Let us consider what has happened in countries such as Ireland and Malta. The fact that in Ireland, a public referendum for the entire citizenry of the Catholic nation endorsed equal marriage was extraordinary, and the subsequent election of an openly LGBT Taoiseach was the most profound change. Gender recognition in Ireland came about because of a public discourse. It was not just about politicians; it was about people’s assemblies coming together to discuss the deep issues that may supposedly divide people. The Irish people made up their minds and said, “Get on with it”, and in 2015 the Dáil—and, of course, the Oireachtas, because it went forward to the Seanad—said yes. That led to the Gender Recognition Act 2015. Where was the hoo-hah in Ireland? There was none, and since then a review has been more forthright in its support for the trans community in Ireland.

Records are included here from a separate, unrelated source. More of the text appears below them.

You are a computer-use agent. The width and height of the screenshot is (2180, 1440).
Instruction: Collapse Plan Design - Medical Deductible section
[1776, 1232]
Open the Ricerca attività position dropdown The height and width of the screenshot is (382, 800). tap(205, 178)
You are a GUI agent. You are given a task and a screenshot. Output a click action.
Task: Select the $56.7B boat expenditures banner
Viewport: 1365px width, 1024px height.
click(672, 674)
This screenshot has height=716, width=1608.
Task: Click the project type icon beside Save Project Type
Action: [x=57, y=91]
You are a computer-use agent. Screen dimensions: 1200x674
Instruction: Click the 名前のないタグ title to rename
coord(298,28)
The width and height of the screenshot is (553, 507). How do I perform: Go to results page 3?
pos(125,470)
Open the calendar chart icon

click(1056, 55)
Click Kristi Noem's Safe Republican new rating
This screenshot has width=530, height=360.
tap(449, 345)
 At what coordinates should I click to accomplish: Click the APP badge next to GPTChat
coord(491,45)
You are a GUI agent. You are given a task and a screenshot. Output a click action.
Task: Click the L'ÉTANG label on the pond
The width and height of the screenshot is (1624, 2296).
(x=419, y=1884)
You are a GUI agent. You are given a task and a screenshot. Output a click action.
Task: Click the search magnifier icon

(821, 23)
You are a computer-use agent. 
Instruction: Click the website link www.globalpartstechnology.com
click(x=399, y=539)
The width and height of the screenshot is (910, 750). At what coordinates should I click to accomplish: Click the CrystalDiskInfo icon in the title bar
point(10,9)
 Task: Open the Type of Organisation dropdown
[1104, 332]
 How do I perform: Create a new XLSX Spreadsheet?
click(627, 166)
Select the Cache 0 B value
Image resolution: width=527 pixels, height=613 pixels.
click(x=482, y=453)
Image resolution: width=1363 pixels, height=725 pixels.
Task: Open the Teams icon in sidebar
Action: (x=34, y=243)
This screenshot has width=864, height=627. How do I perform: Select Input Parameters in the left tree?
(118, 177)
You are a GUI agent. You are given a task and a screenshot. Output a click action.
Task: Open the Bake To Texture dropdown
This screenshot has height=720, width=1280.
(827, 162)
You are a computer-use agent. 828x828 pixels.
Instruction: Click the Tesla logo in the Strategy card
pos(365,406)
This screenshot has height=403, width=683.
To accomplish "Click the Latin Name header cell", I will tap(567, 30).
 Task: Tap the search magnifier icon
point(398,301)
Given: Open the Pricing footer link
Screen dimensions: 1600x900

Let me end by emphasising this point to the Minister: Pride is a demonstration. It is not just about parties. Some of us are mindful of the people who did not make it this far: we are mindful of the black and Latino trans women in California who, in the 1950s, were the bedrock of LGBT rights, and other black and Latino trans women in New York— people like Marsha P. Johnson—were the bedrock of gay rights for white gay men like me. They turned up, and that is why I am here today. I am turning up in memory of them.
I hope the Minister will answer the answer the questions about conversion therapy and about why his Government think that the Government of Scotland do not have the right to a gender recognition Bill.